◆ AIM 1: Extract from the family blog excerpt the passage starting at "Squeals and screams" and ending at "my kitchen drawer.", copied word for word.
◆ AIM 2: Write what comes next in the family blog excerpt, picking up after its final sentence.

◆ SUPPLIED PASSAGE:

■ ■ ■

Archive for the ‘Family and friends’ Category
A softball glove and volleyball ribbons
Posted in Family and friends, tagged apartment, bride, children, daughter, husband, music, new, softball glove, volleyball, wedding, wedding dress on January 27, 2016| Leave a Comment »
Golf balls and kitchen drawers
Posted in Family and friends, tagged children, golf balls, kitchen, treasures on October 15, 2014| 1 Comment »
There is a golf ball in one of my kitchen drawers. It’s in my kitchen towel drawer to be exact…the drawer to the left of the kitchen sink, at the end of the kitchen counter. The golf ball is a Nike golf ball and it has been in that drawer for a long time…I mean for years.
Why is there a golf ball in my kitchen towel drawer? Well, I don’t remember exactly how it got there originally. It was either because I took it away from then-much-younger brothers who were playing with the golf ball in the house and I was pretty sure that if the indoor golf ball play continued, something was either going to get broken or someone was going to get hurt when one brother decided to throw it at another brother. Or, it may have ended up there during a mad cleaning dash when guests were about to arrive at our home.
Both are plausible reasons why the Nike golf ball landed in the kitchen towel drawer. But, as I mentioned earlier, the golf ball has been in that same drawer for a long time…for years.
Every once in a while, I pick the golf ball up as I place clean kitchen towels into the drawer. I turn the ball over in my hand. Then…I place the golf ball back into its designated space…in the kitchen towel drawer and I push the drawer handle until the drawer closes snugly.
The golf ball reminds me of young brothers, sometimes with sister included, running through our house… giggling, yelling, wrestling, chasing, being underfoot, getting scolded to take their play out of the kitchen where I might be busy cooking a meal or washing dishes or putting groceries away or talking on the phone. The brothers, and sometimes sister, usually left the kitchen much as they entered…giggling, yelling, wrestling, or chasing.
Squeals and screams would come and go, into and out of our kitchen, throughout days and over months and years. A door frame leading from our kitchen into the laundry room marks the heights of the brothers and the sister who passed through that kitchen.
The kitchen is quieter now…noisy conversations conducted by deeper voices descend upon it less frequently. But, every now and again there still may be quick-paced footsteps heard in that kitchen, accompanied by giggles and yelling and even some chasing.
I treasured the kitchen traffic then…and I treasure it now. And as a memorial…I keep a golf ball in my kitchen drawer.
Riding with my Dad
Posted in Family and friends, tagged steering wheel on May 16, 2014| Leave a Comment »
I spoke with my dad on the phone last night. He asked me if I remember the first time I drove on a Mother’s Day Sunday. I thought back to my learning-to-drive days as a young teenager, but that was not the time frame he was remembering. He began telling me a story that I’ve heard many times, but do actually remember parts of myself.
My dad reminisced about that Sunday morning long ago when he took me along to a little farm our family owned on a country highway, to cut some roses for my mother. I accompanied him on the short trip, sitting next to him on the long bench-like front seat. I was probably four-years-old.
When we arrived at the farm and turned into the graveled driveway, my dad decided that it would be easier and quicker work if he went and cut the flowers while I sat in the car. I sure didn’t mind that because I would hold onto the steering wheel and pretend to drive while I watched him meander up the drive into the farm yard to retrieve the roses.

■ ■ ■

◆ DATASET CONTENT:

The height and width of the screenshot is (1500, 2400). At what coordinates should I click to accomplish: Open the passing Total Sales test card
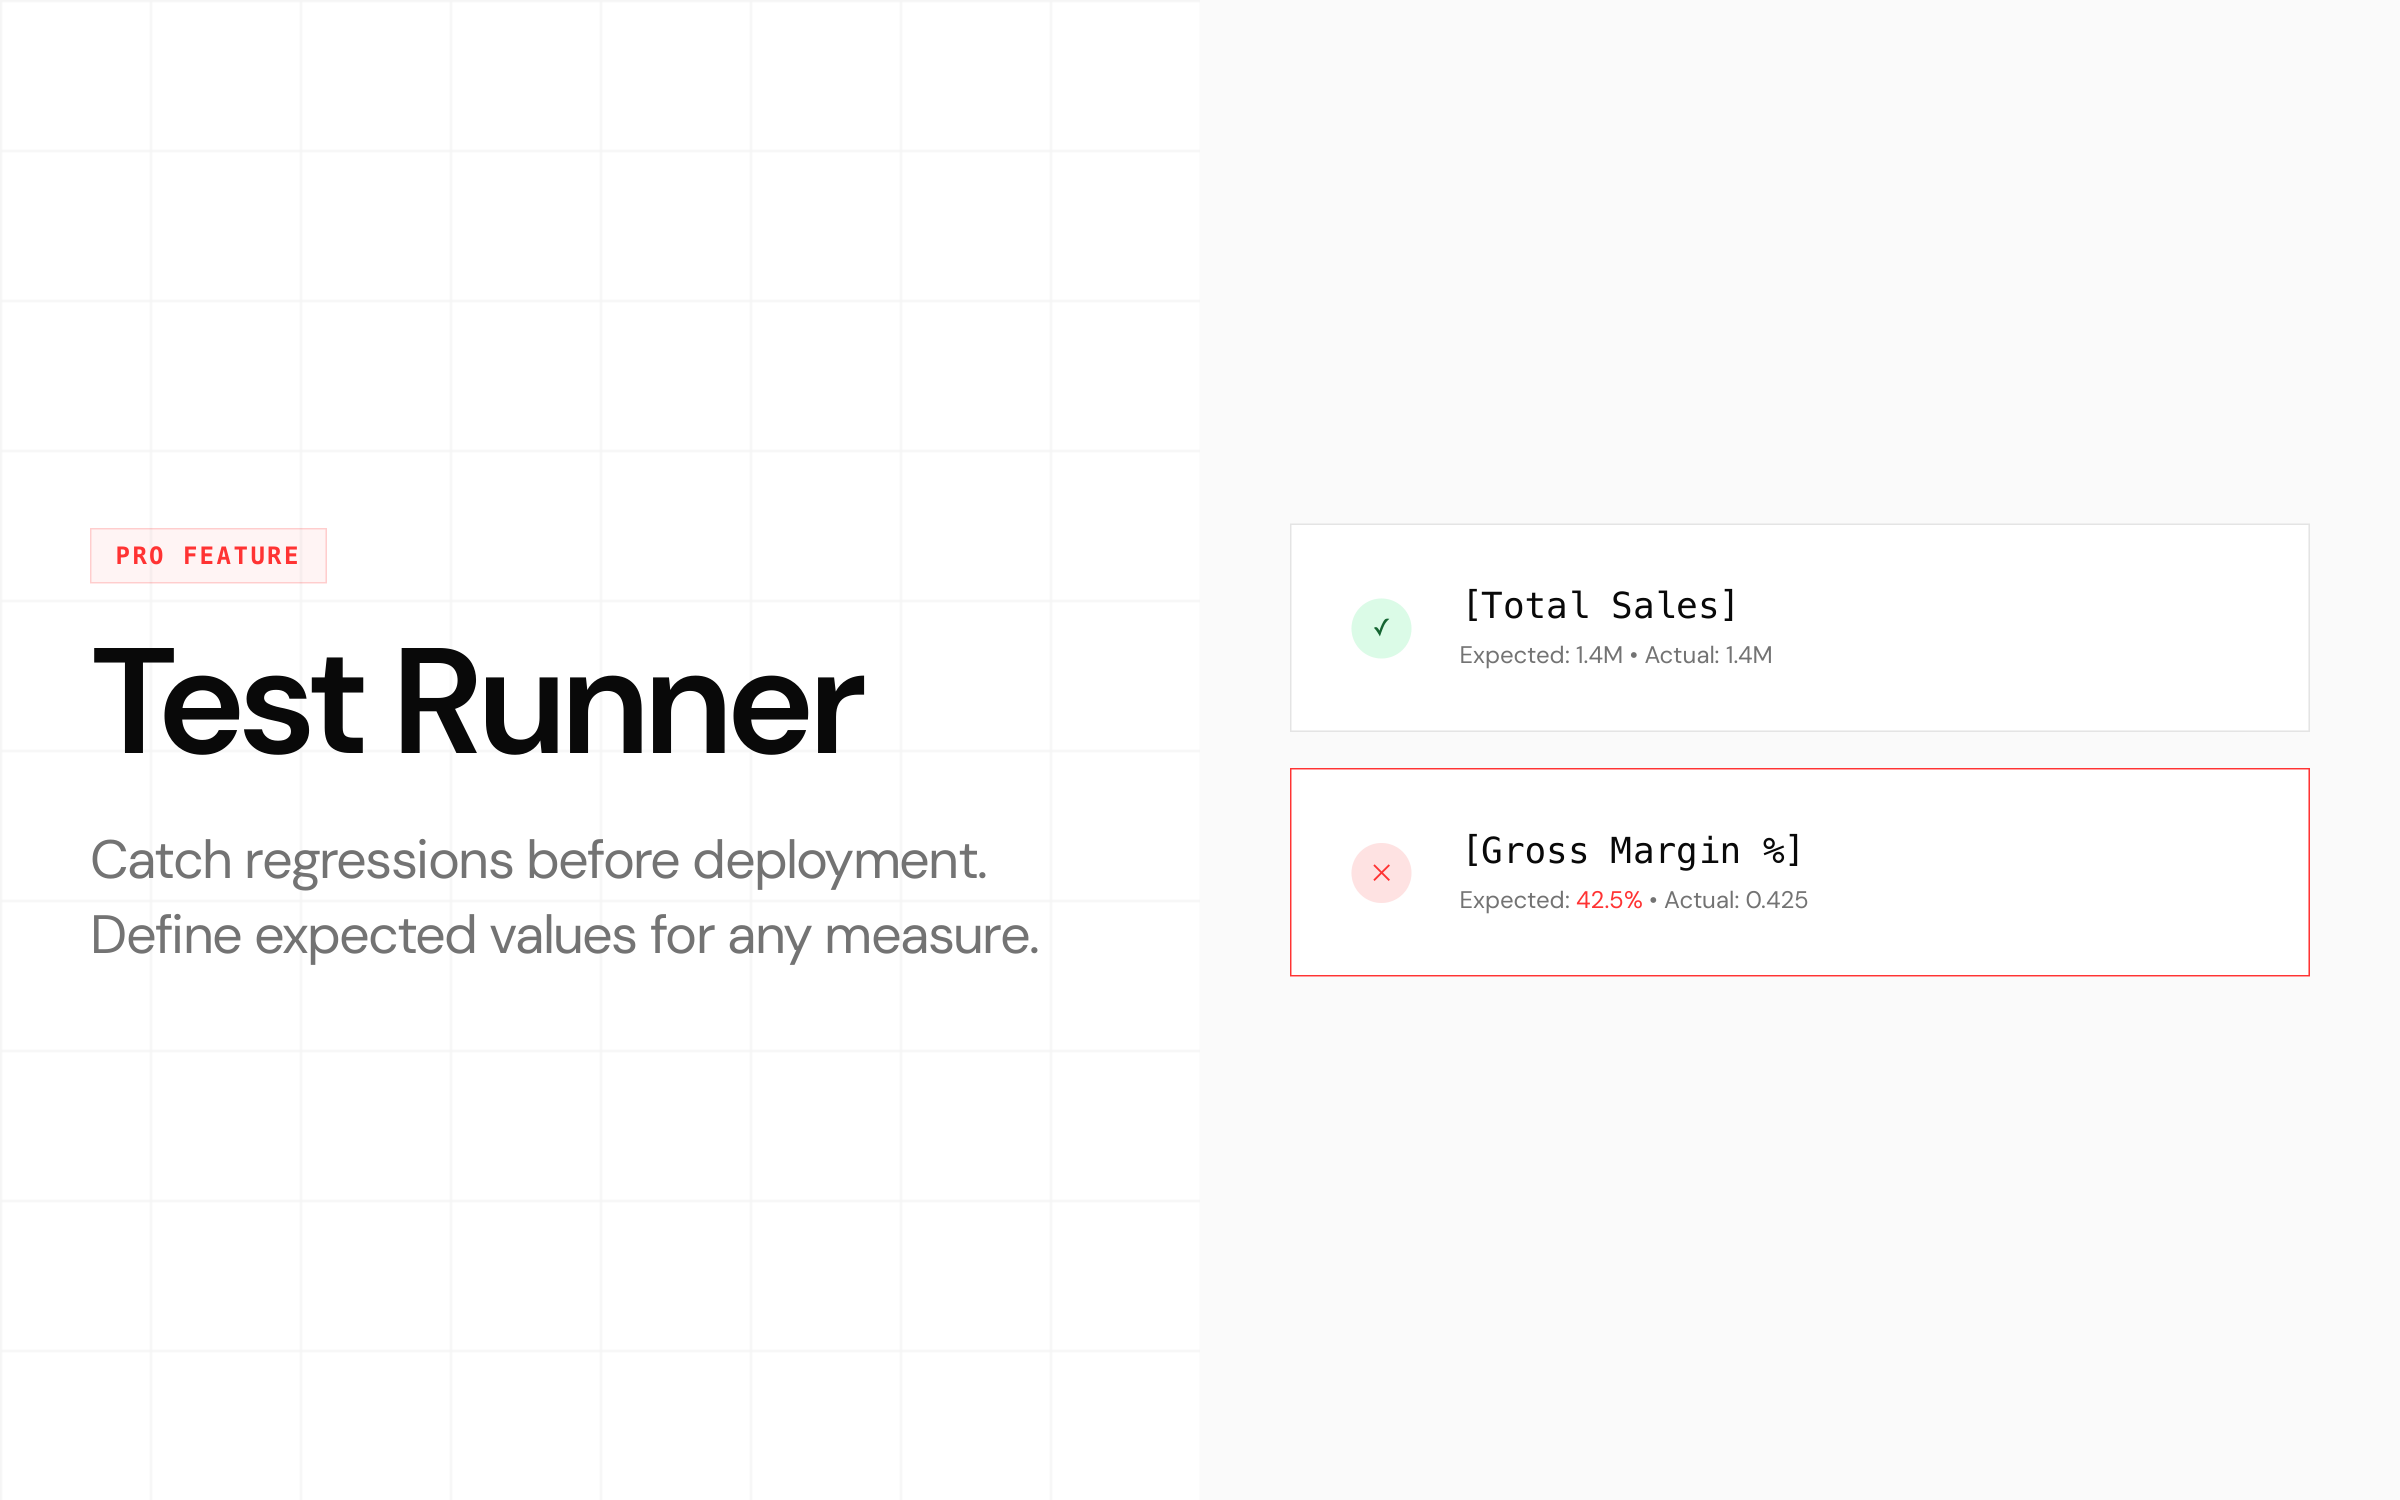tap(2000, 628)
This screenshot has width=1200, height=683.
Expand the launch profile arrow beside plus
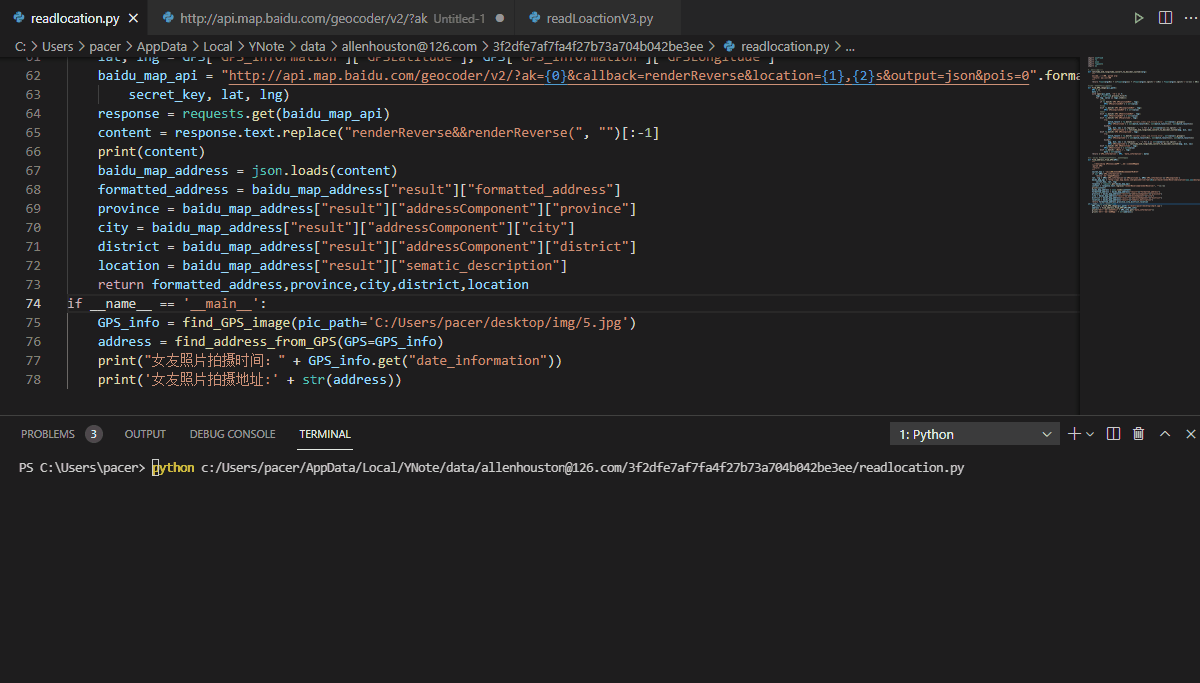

■ ■ ■

◆ FINAL ANSWER 1:
Squeals and screams would come and go, into and out of our kitchen, throughout days and over months and years. A door frame leading from our kitchen into the laundry room marks the heights of the brothers and the sister who passed through that kitchen.
The kitchen is quieter now…noisy conversations conducted by deeper voices descend upon it less frequently. But, every now and again there still may be quick-paced footsteps heard in that kitchen, accompanied by giggles and yelling and even some chasing.
I treasured the kitchen traffic then…and I treasure it now. And as a memorial…I keep a golf ball in my kitchen drawer.

◆ FINAL ANSWER 2:
Evidently, on this Sunday morning, I decided that simply holding on to the large steering wheel wasn’t realistic enough pretending and I decided to grab the gear shift on the steering wheel column. I moved the gear shift into neutral and the car that my dad had left in park began backing down the narrow driveway toward the highway.
My father heard the crunching sound of rubber tires rolling over gravel and looked up to see his black and white car with his four-year-old at the wheel moving away from him. I was thrilled to have the car moving, never recognizing any danger whatsoever and then happy to see my daddy running to meet me.
Thankfully, the wheels on the car had been turned, so the car was not going to roll too far and my daddy ran really fast I thought to get to me. My dad stopped the car, opened the driver’s side door and scooped up his little girl.
I’m sure my dad breathed a sigh of relief and maybe even a prayer of thanks, but I was none the worse for wear; excited that I had gotten the car to move all by myself.
My father mentioned in our phone conversation that he doubted I would remember, but often during my childhood years, he would take me along for the ride when he had to go somewhere. But, I do remember. I remember that some of my favorite times were sitting alongside my dad, riding in his Chrysler or Dodge sedan or later in his Jeep truck, running an errand for my mom or him going to check on some of his business matters. It wasn’t that the errand missions were exciting. Sometimes I would end up sitting in the passenger seat waiting on my dad to finish a conversation with one of his friends or business acquaintances, for what seemed like a short eternity to a kid. But, that really didn’t bother me…it was a small price to pay to go riding with my dad.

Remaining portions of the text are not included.